Inspired by the best-selling book by Jeffery Deaver, the NBC drama series Lincoln Rhyme: Hunt for the Bone Collector follows former NYPD detective and forensic genius Lincoln Rhyme (Russell Hornsby), who is still on the hunt for the enigmatic and notorious serial killer, known as The Bone Collector, that set up a trap that left him paralyzed.

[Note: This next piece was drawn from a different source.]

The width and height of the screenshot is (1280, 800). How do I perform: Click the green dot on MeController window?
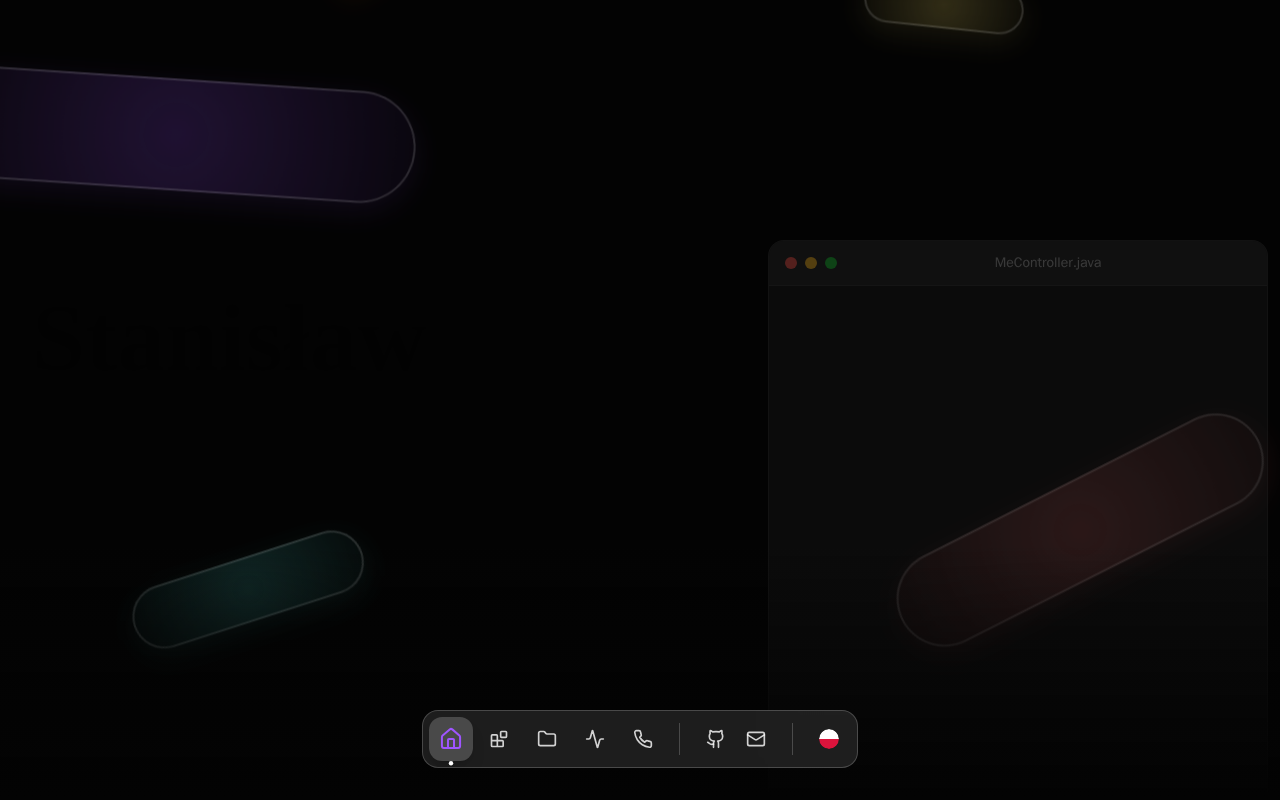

Now, he’s teamed up with Amelia Sachs (Arielle Kebbel), a young officer whose instincts remind him of his own brilliant skills, and the two are in a deadly cat-and-mouse game with a psychopath that always seems to be one step ahead.

During this 1-on-1 phone interview with Collider, actor Russell Hornsby talked about why it was the right time for him to step into a lead role, what leadership is like on set, the series’ rather long title, what appealed to him about playing Lincoln Rhyme, the challenge of portraying someone with mobility restriction, how his Shakespeare training comes in handy with this role, the dynamic between Lincoln and Amelia, and keeping the cat-and-mouse game interesting for viewers.

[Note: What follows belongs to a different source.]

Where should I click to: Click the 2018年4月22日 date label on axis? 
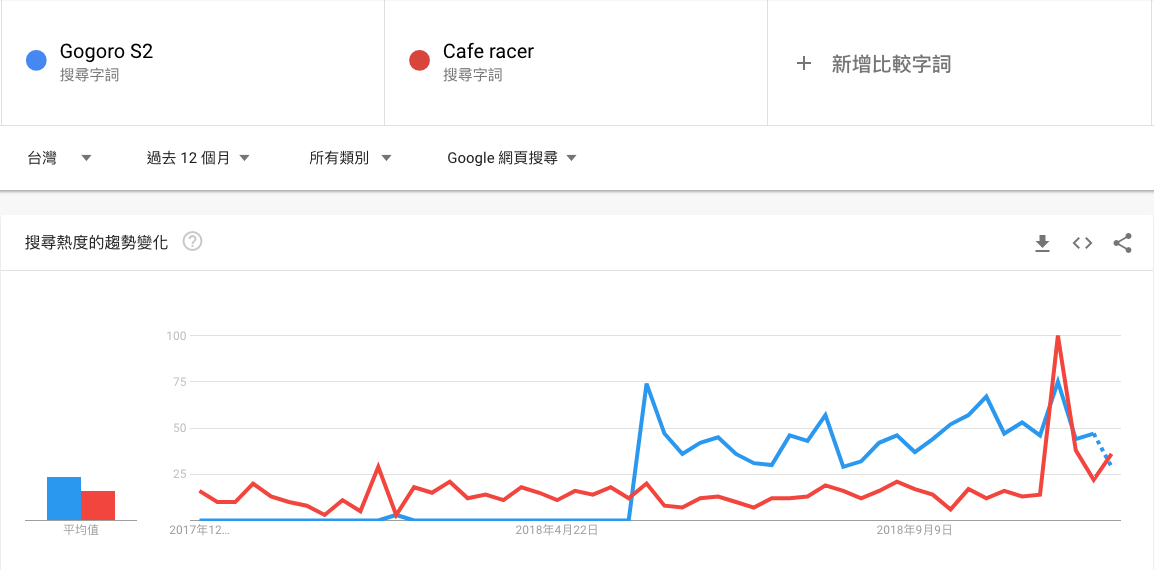click(x=556, y=530)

Collider: You’ve built a long career, playing supporting roles and characters that are part of an ensemble, and while this TV series has an ensemble, your role is very much a leading role. How does that feel, especially on set? Does it feel like it’s about time, or does it feel like it’s the right time?

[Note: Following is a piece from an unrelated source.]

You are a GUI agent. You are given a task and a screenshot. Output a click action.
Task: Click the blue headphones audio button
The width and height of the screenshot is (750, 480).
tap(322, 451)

RUSSELL HORNSBY: I think it’s a mix of both, quite honestly. It’s about time, and it’s the right time. There’s a saying that says, “Things don’t just happen, things happen just.” I believe that 20-some odd years into a career has prepared me for this time, right now. When you talk about all of the work that I’ve done, up to this point, and how I started, coming from the theater and working with the likes of Andre Braugher and Gabriel Byrne, and all of these people, along the way, where you’re able to watch how other leads lead, it prepares you to be a leader. I honestly believe that being a number one is not just about the acting. It’s a about your leadership, and that you’re willing to take that mantle and lead as such.

At any point did you try to convince the powers that be of the show to shorten the name of the series?

HORNSBY: Initially, it started as just Lincoln, and they realized that it was exceedingly confusing. I honestly believe that it’s one of those things where, in success, people adapt. You have to get people used to something different. It has an incredibly long name. But now, what we’re looking to do is set up an anthology. That’s what I would venture to guess. As the show gets better and we show more episodes, it’ll catch on. Lincoln Rhyme: Hunt for the Bone Collector is just what it is. Hopefully, next season will be Lincoln Rhyme: Hunt for the Burning Wire, or The Skin Collector, or The Steel Kiss, or whatever that may be. So, I’m excited about what the future holds.

When the opportunity to play this character and came your way, what most interested you and excited you about digging into him?

HORNSBY: Honestly, it was the challenge of creating something new for myself. I recognize, respect and honor what the movie did, but I also realize that, when you’re doing a television series, it’s definitely something different and more in depth. Also, it is 20 years later. I wanted to accept the challenge of adding new breath, new life, and new depth to Lincoln Rhyme. I consider myself an actor’s actor, so to speak, and I like to show the various dimensions and levels that I can play at, and this presented that challenge to do that.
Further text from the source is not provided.